After Copenhagen we find the city here a bit rough, dirty and positively Eastern European. We miss Scandinavia’s elegant simplicity of dress and style; the perfectly wrapped scarf, razor sharp design, homely hygge (google it. too hard to explain) and municipal neatness. Their national furnishing tones: white, light blue, sand and dove grey are stained on our memory. We have good feelings for Denmark and life in the North.
The life plan is now for Georgina to go back to work in January after she completes her dissertation, while Alex will probably continue consulting (one of the reasons we moved back is that 80% of his clients are Vienna-based). We will finish our flat and perhaps look for a new real estate project. We thought we would miss the dimensions of our previous homes, but in fact we love our unusual loft.
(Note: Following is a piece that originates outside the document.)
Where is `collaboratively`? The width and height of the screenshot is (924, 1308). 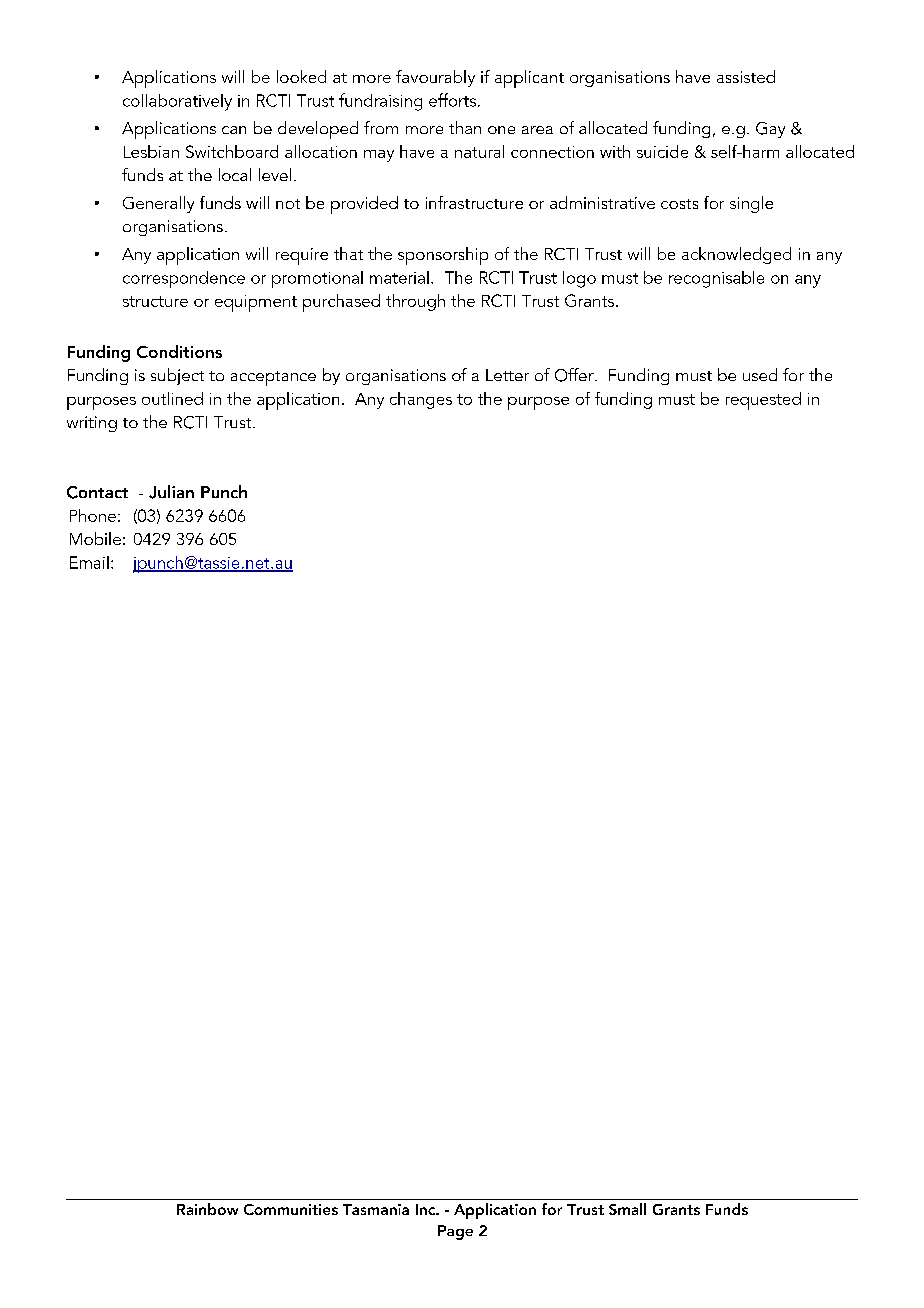
collaboratively is located at coordinates (177, 102).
There is so much noise from the balconies and streets that we feel part of an urban theatre. The balcony opposite ours frequently sports a set of teenage daughters gauging their singing talent by chanting the latest X-factor stuff in the middle of the night.
Our neighbourhood has also become somewhat more diversified. The families and pensioners in Fortunvænget have been replaced with fin de siècle architecture, grand avenue promenades, coffee bars and pastries, and galleries and theatres and palatial museums. Just next door, there are some of the most peculiar outlets one could imagine: the bandagist, the bristle specialist, the House of Foam, shops selling only juggling equipment or inflatable artifacts… you name it. Further afield, there are, of course, the thermal spas, forest hikes and river tours, not to mention skiing, skating and magical Christmas markets and Heurige.
In summary, we can say that there is a lot to be said about living in the North, we just can’t think about anything right now. Oh no, not true: we will always remember the long Sundays Alex spent mowing our indomitable lawn, the walks in Dyrehavn during which we had very very close encounters with wild deers, then got lost and had to take 4 1/2 detours to get home, the cycle rides through the forest to the beach, where even in winter people strip naked to dive into holes in the ice.
All in all, it was a blast, but a quiet one.